A Third Department panel dismissed the sovereign immunity defense (NYLJ, July 15, 2011). The state will seek its reinstatement or the outright dismissal of the suit based on the contention that the plaintiffs failed to establish that safety inspectors owed them a “special duty” as opposed to the public at large when passing the craft as safe during inspection.
• Dupree v. Giugliano, 204. The court will consider on Oct. 18 whether to uphold a $416,500 jury verdict for medical malpractice against Dr. James Giugliano, a family practitioner in Southampton, for a nine-month affair he had with a patient.
A Second Department panel upheld the verdict, finding that although Giugliano was not a mental health provider, he had assumed the duty of care applicable to mental health providers.

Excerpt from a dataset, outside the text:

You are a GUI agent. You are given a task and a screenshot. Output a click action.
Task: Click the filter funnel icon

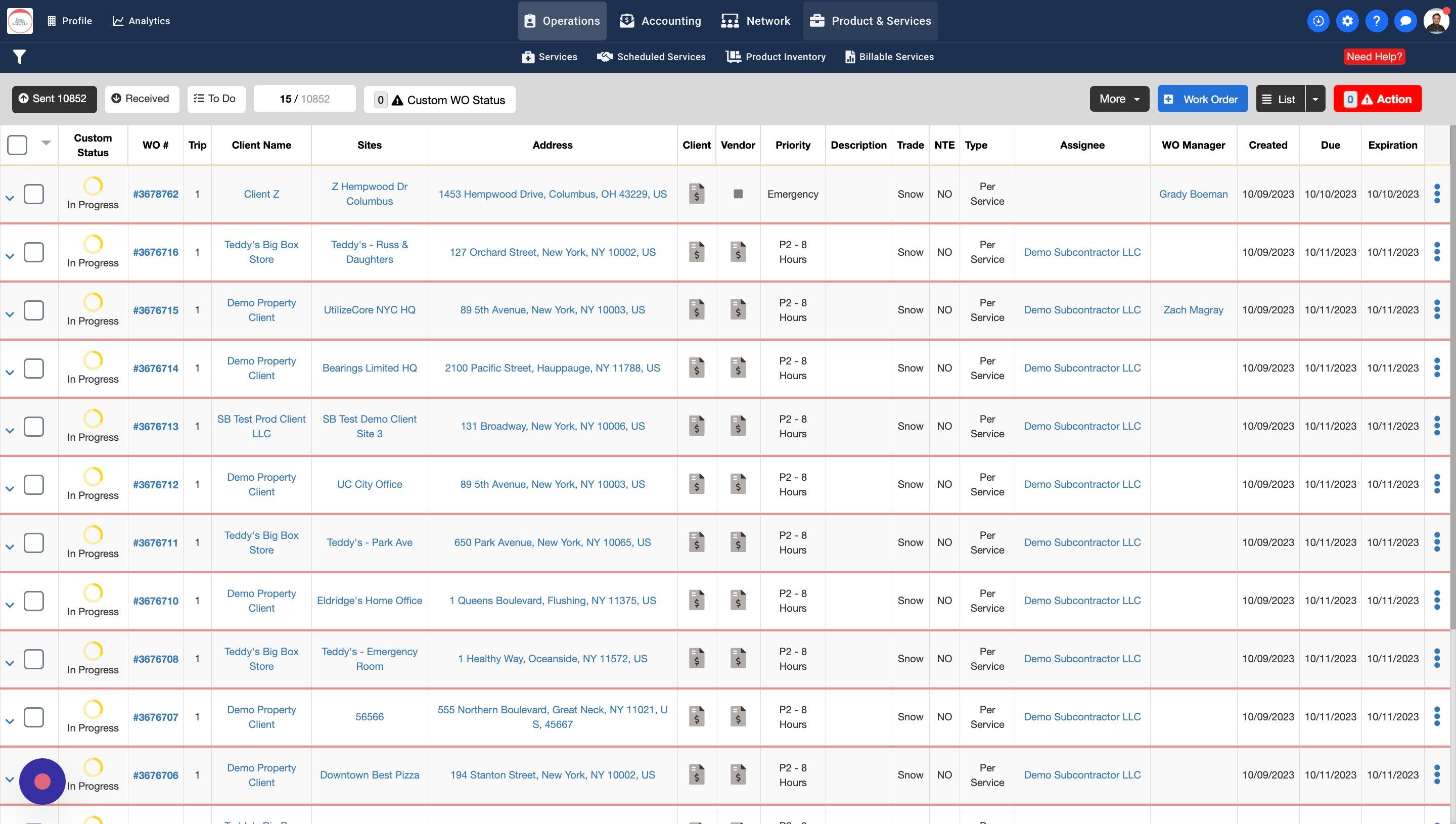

It said Giugliano’s “reprehensible” conduct “evinced a gross indifference to his patient’s well-being” (NYLJ, Sept. 19, 2011).
• Matter of Soares v. Herrick, 198. On Oct. 16, Albany County District Attorney P. David Soares’s office will challenge the decision by Albany County Court Judge Stephen Herrick to remove Soares’ office from the prosecution of a illegal steroid case against a Florida pharmacy because the pharmacy had sued the district attorney in a federal civil rights action. Herrick maintained that the suit compromised the impartiality of the district attorney.
A Third Department panel ruled that Herrick had overstepped his authority by directing that a special prosecutor take over the criminal case (NYLJ, Aug. 5, 2011).
• People v. Gavazzi, 195. Prosecutors will ask the court to overturn a Third Department ruling that threw out evidence in a child pornography case because the warrant contained the name of the wrong issuing court in violation of CPL 690.45.
The evidence against John Gavazzi was taken with a warrant that identified the issuing court as “Local Criminal Court, Town of Broome, Broome County” while the warrant was actually issued by the Village of Greene Justice Court in Chenango County.
The court will hear the arguments in Gavazzi on Oct. 16.